Jerahl Hughes

Personal information
- Date of birth: 10 August 1989 (age 35)
- Place of birth: Brighton, England
- Position(s): Midfielder

Youth career
- Crystal Palace

Senior career*
- Years: Team / Apps / (Gls)
- 2005–2007: Crystal Palace / 0 / (0)
- 2007–2008: Yeovil Town / 1 / (0)
- 2008: → Worthing (loan)
- 2008–2009: Dover Athletic / 52 / (5)
- 2010–2014: Whitehawk
- 2014–2015: WaiBOP United / 5 / (0)
- 2015–2017: Tauranga City United
- 2017–2018: Hamilton Wanderers / 13 / (0)

= Jerahl Hughes =

English footballer

Jerahl Hughes (born 10 August 1989) is an English footballer who plays as a winger.

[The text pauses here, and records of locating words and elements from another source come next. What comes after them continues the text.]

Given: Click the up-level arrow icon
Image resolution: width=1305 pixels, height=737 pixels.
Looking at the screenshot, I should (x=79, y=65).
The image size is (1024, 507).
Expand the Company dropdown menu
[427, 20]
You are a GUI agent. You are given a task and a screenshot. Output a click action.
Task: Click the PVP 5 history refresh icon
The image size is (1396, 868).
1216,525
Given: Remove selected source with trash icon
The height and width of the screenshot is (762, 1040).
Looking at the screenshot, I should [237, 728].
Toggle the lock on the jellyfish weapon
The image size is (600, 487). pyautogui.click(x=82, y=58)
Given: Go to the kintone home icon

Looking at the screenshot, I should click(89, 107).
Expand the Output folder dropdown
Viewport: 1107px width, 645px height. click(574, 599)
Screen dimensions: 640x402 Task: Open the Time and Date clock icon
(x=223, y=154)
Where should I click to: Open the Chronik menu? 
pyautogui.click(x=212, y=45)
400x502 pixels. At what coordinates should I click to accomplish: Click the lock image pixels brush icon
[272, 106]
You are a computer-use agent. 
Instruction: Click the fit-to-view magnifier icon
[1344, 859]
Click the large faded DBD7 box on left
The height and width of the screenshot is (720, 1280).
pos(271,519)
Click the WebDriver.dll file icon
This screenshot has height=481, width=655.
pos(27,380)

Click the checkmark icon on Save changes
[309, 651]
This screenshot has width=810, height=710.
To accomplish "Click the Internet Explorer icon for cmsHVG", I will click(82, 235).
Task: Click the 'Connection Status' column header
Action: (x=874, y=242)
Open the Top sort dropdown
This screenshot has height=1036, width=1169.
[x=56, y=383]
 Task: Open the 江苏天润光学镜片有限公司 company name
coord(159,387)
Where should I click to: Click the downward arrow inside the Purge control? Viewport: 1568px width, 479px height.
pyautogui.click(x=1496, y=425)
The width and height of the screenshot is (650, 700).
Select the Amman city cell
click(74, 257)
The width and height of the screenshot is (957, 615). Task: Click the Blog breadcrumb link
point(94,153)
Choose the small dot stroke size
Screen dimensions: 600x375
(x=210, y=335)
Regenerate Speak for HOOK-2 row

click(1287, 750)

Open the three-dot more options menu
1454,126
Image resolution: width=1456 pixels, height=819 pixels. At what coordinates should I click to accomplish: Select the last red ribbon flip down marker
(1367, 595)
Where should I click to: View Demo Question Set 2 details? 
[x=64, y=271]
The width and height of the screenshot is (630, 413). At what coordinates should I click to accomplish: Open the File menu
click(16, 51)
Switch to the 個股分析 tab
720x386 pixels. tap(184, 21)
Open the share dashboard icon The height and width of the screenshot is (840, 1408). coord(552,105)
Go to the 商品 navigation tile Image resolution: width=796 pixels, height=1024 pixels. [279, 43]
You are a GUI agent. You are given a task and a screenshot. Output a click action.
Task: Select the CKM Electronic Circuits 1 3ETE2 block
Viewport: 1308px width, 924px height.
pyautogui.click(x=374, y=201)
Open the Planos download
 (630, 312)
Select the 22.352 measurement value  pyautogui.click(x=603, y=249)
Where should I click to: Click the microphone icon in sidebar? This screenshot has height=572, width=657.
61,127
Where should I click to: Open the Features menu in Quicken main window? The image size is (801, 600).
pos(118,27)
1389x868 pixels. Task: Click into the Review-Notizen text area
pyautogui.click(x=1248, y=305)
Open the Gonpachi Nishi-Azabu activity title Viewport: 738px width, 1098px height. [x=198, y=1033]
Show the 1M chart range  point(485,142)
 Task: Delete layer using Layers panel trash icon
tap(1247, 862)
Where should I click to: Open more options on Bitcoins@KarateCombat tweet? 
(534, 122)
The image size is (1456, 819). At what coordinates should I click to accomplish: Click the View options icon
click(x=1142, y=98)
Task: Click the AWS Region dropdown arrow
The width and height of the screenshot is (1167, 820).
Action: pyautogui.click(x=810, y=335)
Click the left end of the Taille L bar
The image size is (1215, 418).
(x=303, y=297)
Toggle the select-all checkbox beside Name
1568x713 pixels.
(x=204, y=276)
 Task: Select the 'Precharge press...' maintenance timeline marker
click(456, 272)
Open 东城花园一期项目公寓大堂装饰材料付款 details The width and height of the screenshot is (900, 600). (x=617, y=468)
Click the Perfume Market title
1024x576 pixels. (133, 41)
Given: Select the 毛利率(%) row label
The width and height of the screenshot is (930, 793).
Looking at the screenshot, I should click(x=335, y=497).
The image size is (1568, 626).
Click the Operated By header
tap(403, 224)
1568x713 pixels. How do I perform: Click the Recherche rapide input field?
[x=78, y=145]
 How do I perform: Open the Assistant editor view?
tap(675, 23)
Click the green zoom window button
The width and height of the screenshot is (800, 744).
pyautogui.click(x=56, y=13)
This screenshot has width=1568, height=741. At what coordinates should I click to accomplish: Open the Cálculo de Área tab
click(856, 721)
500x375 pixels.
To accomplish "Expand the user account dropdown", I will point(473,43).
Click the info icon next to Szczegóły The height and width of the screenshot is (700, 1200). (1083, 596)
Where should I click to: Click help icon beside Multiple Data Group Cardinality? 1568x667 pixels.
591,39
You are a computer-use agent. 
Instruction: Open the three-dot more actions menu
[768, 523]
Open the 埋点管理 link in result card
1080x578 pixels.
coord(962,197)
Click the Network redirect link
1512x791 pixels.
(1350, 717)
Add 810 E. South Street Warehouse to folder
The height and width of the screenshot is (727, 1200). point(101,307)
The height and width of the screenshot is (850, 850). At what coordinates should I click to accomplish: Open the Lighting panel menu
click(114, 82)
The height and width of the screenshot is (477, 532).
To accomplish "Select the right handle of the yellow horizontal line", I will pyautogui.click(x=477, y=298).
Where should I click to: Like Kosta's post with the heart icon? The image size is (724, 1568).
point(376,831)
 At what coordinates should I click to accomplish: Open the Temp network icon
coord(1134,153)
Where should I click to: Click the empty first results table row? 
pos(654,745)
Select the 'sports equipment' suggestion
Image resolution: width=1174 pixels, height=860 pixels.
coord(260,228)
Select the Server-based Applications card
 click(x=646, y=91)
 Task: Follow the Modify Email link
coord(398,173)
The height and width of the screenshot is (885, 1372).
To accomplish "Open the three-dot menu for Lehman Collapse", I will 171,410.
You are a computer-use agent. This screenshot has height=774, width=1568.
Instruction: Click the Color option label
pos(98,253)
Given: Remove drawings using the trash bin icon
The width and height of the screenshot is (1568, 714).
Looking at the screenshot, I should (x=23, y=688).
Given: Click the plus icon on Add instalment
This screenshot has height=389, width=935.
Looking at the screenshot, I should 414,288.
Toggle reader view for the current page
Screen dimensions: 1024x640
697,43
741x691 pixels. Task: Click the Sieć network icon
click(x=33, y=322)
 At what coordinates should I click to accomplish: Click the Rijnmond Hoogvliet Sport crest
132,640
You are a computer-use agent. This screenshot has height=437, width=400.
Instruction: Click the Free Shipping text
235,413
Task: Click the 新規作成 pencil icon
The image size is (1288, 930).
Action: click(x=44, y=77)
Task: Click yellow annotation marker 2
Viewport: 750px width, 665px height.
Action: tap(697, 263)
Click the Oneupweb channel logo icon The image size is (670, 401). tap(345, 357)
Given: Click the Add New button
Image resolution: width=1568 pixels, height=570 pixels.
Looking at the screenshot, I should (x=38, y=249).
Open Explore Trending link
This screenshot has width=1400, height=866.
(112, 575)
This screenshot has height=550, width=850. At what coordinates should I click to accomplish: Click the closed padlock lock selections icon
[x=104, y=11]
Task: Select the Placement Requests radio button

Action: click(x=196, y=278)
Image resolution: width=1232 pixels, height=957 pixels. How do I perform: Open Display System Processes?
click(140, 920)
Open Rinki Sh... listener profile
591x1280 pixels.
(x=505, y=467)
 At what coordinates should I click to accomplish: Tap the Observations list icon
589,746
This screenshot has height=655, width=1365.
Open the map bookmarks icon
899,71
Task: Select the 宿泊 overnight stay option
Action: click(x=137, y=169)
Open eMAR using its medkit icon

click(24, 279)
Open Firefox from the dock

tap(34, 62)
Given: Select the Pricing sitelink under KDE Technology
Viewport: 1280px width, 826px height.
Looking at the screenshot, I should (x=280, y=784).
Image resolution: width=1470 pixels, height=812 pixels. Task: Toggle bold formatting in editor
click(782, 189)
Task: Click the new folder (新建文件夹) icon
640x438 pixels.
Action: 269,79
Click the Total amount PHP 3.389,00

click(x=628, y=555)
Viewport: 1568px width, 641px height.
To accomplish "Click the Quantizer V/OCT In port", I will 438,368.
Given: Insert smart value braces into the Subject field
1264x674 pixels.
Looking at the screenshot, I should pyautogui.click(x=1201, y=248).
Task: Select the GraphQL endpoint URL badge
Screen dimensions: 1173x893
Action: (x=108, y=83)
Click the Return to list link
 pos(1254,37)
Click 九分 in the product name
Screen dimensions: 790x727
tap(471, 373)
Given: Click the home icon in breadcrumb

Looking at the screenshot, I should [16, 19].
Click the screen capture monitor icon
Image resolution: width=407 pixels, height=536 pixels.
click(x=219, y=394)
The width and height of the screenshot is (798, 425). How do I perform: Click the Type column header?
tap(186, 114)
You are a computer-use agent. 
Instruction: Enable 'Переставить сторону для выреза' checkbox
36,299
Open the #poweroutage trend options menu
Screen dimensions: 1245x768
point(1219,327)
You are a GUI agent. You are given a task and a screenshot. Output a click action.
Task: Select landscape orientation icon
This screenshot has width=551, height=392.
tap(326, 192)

The winger, born in Brighton, was a product of Crystal Palace's youth academy, and played a major role in their run in the FA Youth Cup in 2007. In March 2007 he was taken on trial by Yeovil Town, and the Somerset club signed him permanently for the 2007–08 season. At Yeovil, however, he was restricted to just one appearance in the Football League, and was eventually loaned out to Worthing before being released at the end of the season. He was subsequently signed by Andy Hessenthaler, manager of Dover Athletic, after a successful trial. However, after travelling issues took their toll, Hughes left Dover by mutual consent in December 2009.